I snipped the dried chillies into my frying pan along with the tofu-paneer mix, and gave it a stir. Then, I regretted everything in my life that had led me up to this point. Anyone who has cooked chillies before knows that they can turn the air into a stinging, burning tornado of fire, and for some reason the dried birds eyes were worse than I'm used to.
My eyes started to sting, and I couldn't breathe without coughing my lungs out. I wanted to open a window, but I knew if I stopped stirring then it would get worse, so I turned on the extractor fan and desperately fried the shit out of those chillies with tears streaming down my face, coughing and wheezing like Darth Vader after trying his first cigarette.
Eventually, it died down. I turned off the heat, made my dough, rested it for the appropriate time and rolled it out into small circles. The construction of the samosas actually went really well. They were fun to make, and they looked good. I began to get an apprehensive feeling of pride in my chest.
Then I had to deep fry them. I was fully expecting anything up to a full-on grease fire, but actually it went off without a hitch! I made sure the oil was hot enough before each batch, and I was careful not to lower too many samosas in at once. I think I overcooked one or two batches, but I definitely had a good crunch on them.
How did they taste?
I took the samosas over to my best friend's house, and I can't think of anyone better to comment on their flavour as she is frankly incapable of lying to me, even to be polite, so I knew I'd get an honest answer. With that in mind, when she called the savoury option "the best samosa I've ever had" multiple times, I began to feel that sweet feeling of happiness once again.

The sweet one didn't fare as well. It wasn't the best samosa she'd ever had, but it was - and I'm quoting directly here - "absolutely disgusting". Told you she'd be honest. And she was - as is generally the case - 100 per cent correct. They were not at all good. The filling was a nutmeg-y mush that managed to be too spicy and somehow too bland at the same time. Not one of my greatest successes.
But the vegan paneer samosas, I have to admit, were fucking fantastic. They had a kick to them, but thankfully the birds eye chillies hadn't overpowered the other spices and the taste of the vegan paneer still shone through. I am honestly so proud of these samosas.

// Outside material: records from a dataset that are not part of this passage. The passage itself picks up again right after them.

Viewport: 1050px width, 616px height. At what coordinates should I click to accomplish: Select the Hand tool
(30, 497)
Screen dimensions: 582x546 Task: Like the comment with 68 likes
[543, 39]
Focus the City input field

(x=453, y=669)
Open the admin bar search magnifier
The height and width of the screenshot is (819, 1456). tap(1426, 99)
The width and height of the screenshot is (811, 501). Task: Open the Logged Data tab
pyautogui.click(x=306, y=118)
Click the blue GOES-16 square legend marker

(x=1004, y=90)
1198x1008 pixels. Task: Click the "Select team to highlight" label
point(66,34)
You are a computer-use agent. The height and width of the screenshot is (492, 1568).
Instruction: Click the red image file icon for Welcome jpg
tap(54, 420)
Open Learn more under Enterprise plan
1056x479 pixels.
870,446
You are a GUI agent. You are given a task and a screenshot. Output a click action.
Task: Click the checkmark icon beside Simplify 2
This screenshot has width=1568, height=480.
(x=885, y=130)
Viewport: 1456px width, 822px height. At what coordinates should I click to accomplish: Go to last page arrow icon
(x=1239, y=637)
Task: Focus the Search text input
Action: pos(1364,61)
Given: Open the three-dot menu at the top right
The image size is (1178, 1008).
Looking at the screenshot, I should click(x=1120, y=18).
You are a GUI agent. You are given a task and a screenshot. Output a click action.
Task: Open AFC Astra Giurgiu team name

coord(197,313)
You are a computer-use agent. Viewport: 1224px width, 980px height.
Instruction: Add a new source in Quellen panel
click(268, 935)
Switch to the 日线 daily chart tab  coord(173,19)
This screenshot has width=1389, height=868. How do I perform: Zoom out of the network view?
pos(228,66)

I will probably make them again, if I can make it through the rest of the series without having a stress-based aneurysm.
What did you do for dips?
I could find absolutely zero information about Kim-Joy's dips, besides the fact that they were vaguely white, so I made a raita and a whipped coconut cream. They were fine.
Are you looking forward to vegan week?
OH MY GOD YES. Prue and Paul are going to FINALLY tell me how to make a good vegan meringue.
What if it needs fancy ingredients and equipment that you can't afford?
Then I will BURN THIS FUCKING BLOG TO THE GROUND.
No recipe this week, because I eyeballed basically everything and didn't take notes so I have no idea how to replicate it.